The consequences of a failure to disclose material information to insurers
6 January 2016
The recent case of Brit UW Limited v F&B Trenchless Solutions Limited serves as a reminder of the serious consequences that can arise from making false representations and failing to disclose material information to insurers.
F&B was sub-contracted to build a micro-tunnel to carry power cables under a railway line and level crossing.
Following the completion of the works on 9 July 2013, it was discovered that the tracks had settled by much more than estimated in the contract and that a void had appeared in the road.
On 19 August 2013, F&B took out a new public liability insurance policy with Brit.

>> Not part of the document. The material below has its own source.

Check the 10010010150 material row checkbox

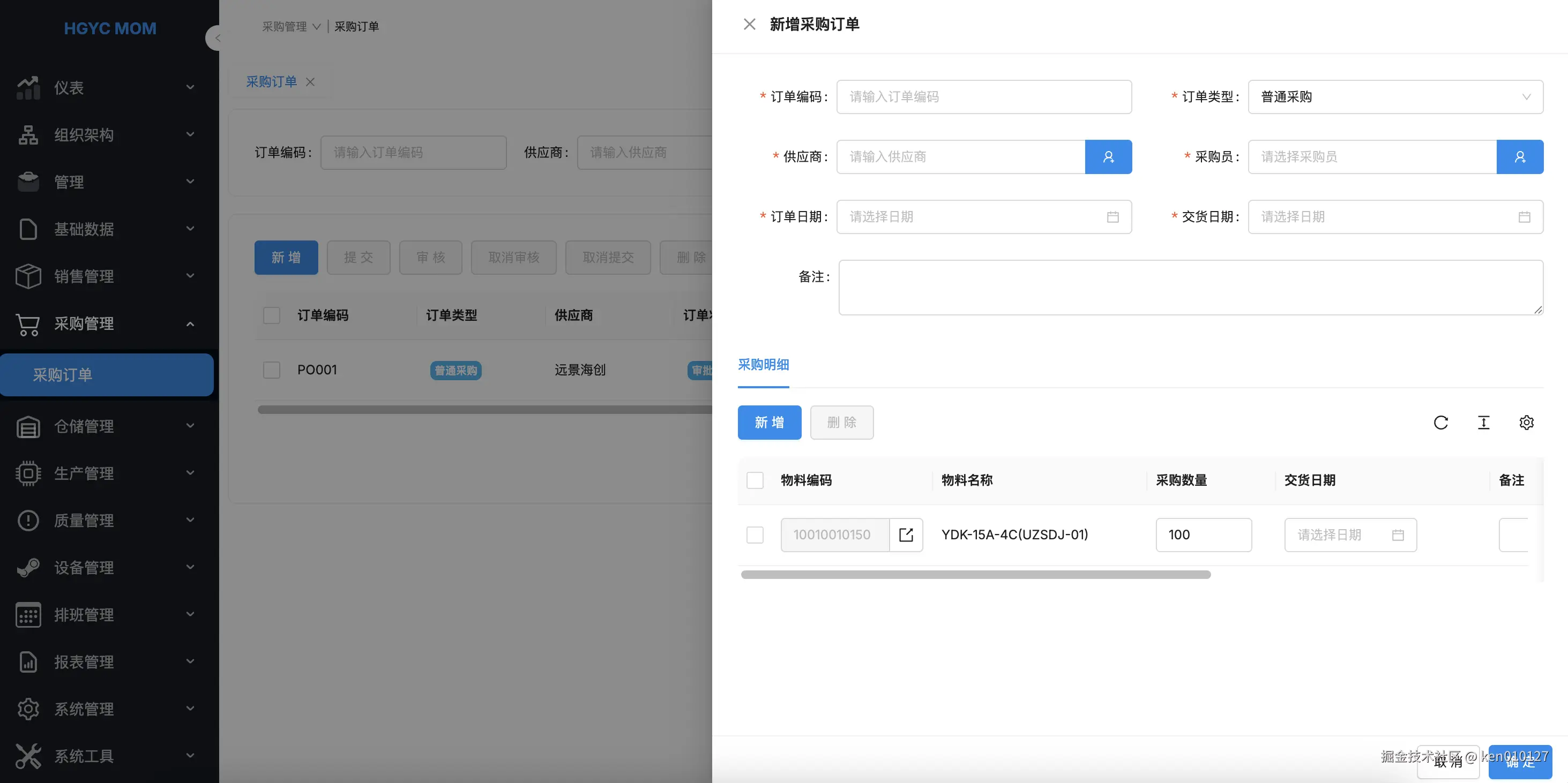755,535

However, the increased settlement of the tracks was not disclosed, nor was the fact that F&B had been operating on active railway lines.

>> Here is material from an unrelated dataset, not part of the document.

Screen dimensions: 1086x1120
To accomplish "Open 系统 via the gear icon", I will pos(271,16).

On 27 August 2013, a freight train de-railed when passing through the site due to the severe dip caused by the increased settlement.
Brit sought to avoid the policy on the grounds of material non-disclosure and misrepresentation.
The Court found that Brit had validly avoided the policy on both grounds as, had the proper disclosures and representations been made, Brit would have underwritten the policy on different terms.
The decision should serve as a useful reminder to contractors of their disclosure obligations in respect to insurance policies.
It is important to disclose all information that would have a material effect on an insurer when deciding whether to underwrite the policy or setting the level of the premium.
It is also important to note that if this case had been decided once the Insurance Act 2015 comes into force (which is due to happen in August 2016), the insurer may not have been able to avoid the policy.
Under this Act, insurers will only be able to avoid policies where the insured’s breach of disclosure has been deliberate or reckless or where they can prove that they would not have written the policy at all.
If the insurers would simply have written the policy on different terms (for example, a higher premium or excess), the Act treats the policy as if it had been entered into on those terms.
The insurer can therefore reduce its pay-out to reflect the higher level of premium or excess it would have charged but it cannot avoid the policy altogether.